Semilinear parabolic partial differential equations (PDEs) are fundamental to modeling complex dynamical systems across scientific domains. The Deep Backward Stochastic Differential Equation (BSDE) method is a promising approach for high-dimensional PDEs; however, existing convergence results apply only to globally Lipschitz generators, excluding important cases such as Allen--Cahn and Hamilton--Jacobi--Bellman (HJB) equations. This paper presents both a theoretical and a computational advance for Deep BSDE methods. Theoretically, we establish the convergence theory for non--Lipschitz generators--covering Allen--Cahn equations with cubic nonlinearity and HJB equations with quadratic gradient growth--based on a bounded double--well lemma and a truncated-BSDE analysis within the Bouchard--Touzi--Zhang theory. Computationally, we instantiate the framework with XNet, a shallow architecture with $\mathcal O(L)$ parameters that preserves strong approximation while substantially reducing optimization and computational cost. Numerical experiments on 100--dimensional PDEs corroborate the predicted convergence behavior and demonstrate significant efficiency gains over standard feedforward implementations.

翻译：半线性抛物型偏微分方程是跨科学领域建模复杂动力系统的基础。
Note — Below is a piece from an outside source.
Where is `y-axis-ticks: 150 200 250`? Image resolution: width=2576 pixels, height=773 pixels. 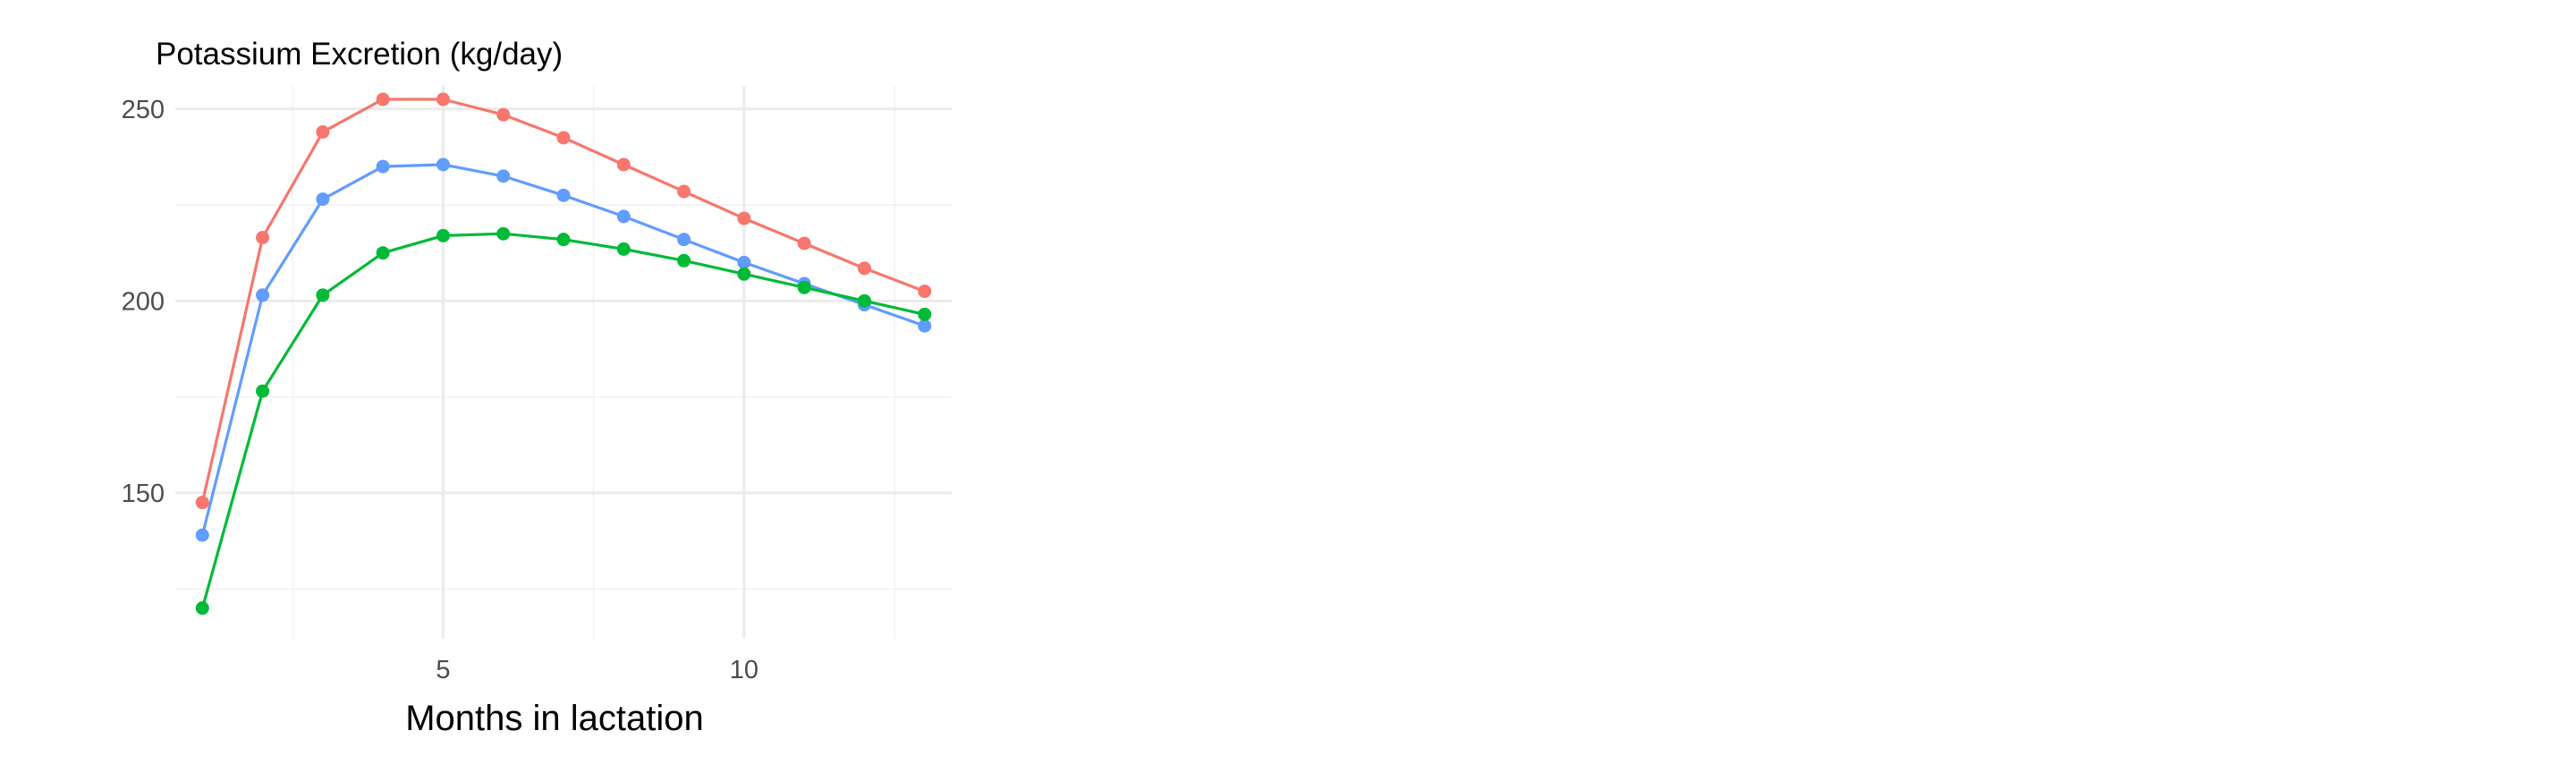 y-axis-ticks: 150 200 250 is located at coordinates (143, 302).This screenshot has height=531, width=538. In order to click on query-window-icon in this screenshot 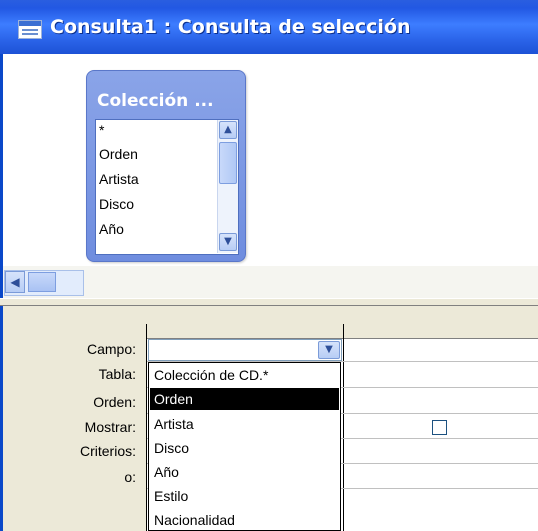, I will do `click(30, 30)`.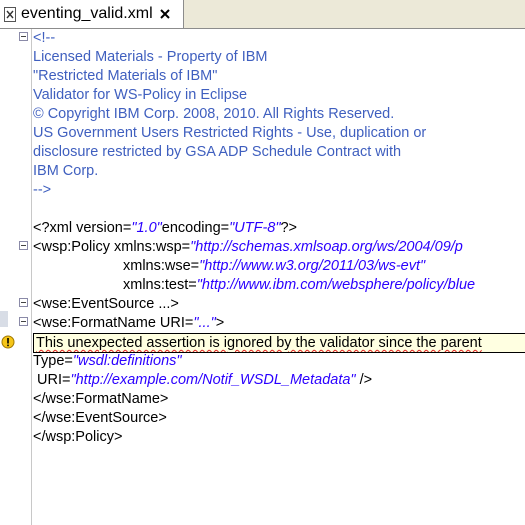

深度倒向随机微分方程方法为高维偏微分方程提供了有前景的求解途径；然而，现有的收敛性结果仅适用于全局Lipschitz生成元，排除了Allen-Cahn方程和Hamilton-Jacobi-Bellman方程等重要情形。本文在理论计算两方面推进了深度BSDE方法的发展。理论上，基于有界双阱引理和Bouchard-Touzi-Zhang理论框架下的截断BSDE分析，我们建立了涵盖三次非线性Allen-Cahn方程和二次梯度增长HJB方程等非Lipschitz生成元的收敛理论。计算上，我们采用XNet实例化该框架——这是一种具有$\mathcal O(L)$个参数的浅层架构，在保持强逼近能力的同时显著降低了优化与计算成本。针对100维偏微分方程的数值实验验证了预期的收敛行为，并表明相较于标准前馈实现方法具有显著的效率优势。